# [PROBLEM DETAILS]
Copy each line that includes the string "Banda" from the material into your answer.

◇ ◇ ◇ ◇ ◇ ◇ ◇

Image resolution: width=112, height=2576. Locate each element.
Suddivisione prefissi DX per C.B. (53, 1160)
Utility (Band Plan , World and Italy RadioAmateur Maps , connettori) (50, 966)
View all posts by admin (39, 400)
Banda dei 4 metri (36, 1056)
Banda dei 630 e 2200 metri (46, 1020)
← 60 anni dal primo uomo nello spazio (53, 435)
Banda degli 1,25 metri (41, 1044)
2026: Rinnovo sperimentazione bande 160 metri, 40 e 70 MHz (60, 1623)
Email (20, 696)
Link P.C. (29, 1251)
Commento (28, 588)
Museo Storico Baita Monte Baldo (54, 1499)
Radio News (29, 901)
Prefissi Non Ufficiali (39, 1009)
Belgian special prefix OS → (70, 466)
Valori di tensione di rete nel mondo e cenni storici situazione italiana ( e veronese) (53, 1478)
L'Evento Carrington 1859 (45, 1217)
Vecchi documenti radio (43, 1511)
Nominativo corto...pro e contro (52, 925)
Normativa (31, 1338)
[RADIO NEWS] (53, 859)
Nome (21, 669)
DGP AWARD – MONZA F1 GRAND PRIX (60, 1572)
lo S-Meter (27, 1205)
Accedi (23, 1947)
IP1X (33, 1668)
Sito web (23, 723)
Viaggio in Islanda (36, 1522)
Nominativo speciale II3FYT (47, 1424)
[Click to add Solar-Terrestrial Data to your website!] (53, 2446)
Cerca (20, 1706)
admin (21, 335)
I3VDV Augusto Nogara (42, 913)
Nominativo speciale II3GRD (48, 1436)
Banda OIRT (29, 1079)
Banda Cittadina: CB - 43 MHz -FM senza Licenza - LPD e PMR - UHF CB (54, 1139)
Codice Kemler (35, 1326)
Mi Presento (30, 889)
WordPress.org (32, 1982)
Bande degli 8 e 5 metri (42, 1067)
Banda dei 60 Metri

◇ ◇ ◇ ◇ ◇ ◇ ◇

# [WRITTEN RESPONSE]
Banda dei 4 metri (36, 1056)
Banda dei 630 e 2200 metri (46, 1020)
Banda degli 1,25 metri (41, 1044)
Banda OIRT (29, 1079)
Banda Cittadina: CB - 43 MHz -FM senza Licenza - LPD e PMR - UHF CB (54, 1139)
Banda dei 60 Metri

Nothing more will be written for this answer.